THE REQUEST - Render each line of the entries below as a row of a Markdown table with two columns, Row and Line, numbering the rows and leaving out blank lines.

::::::::

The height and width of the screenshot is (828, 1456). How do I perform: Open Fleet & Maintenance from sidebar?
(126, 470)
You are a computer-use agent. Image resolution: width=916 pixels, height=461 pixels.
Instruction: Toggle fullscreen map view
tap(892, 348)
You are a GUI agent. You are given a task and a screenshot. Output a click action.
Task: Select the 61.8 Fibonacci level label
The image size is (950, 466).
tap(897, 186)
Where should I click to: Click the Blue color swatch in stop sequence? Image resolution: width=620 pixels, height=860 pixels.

::::::::

FULL SOLUTION -
| Row | Line |
|---|---|
| 1 | The height and width of the screenshot is (828, 1456). How do I perform: Open Fleet & Maintenance from sidebar? |
| 2 | (126, 470) |
| 3 | You are a computer-use agent. Image resolution: width=916 pixels, height=461 pixels. |
| 4 | Instruction: Toggle fullscreen map view |
| 5 | tap(892, 348) |
| 6 | You are a GUI agent. You are given a task and a screenshot. Output a click action. |
| 7 | Task: Select the 61.8 Fibonacci level label |
| 8 | The image size is (950, 466). |
| 9 | tap(897, 186) |
| 10 | Where should I click to: Click the Blue color swatch in stop sequence? Image resolution: width=620 pixels, height=860 pixels. |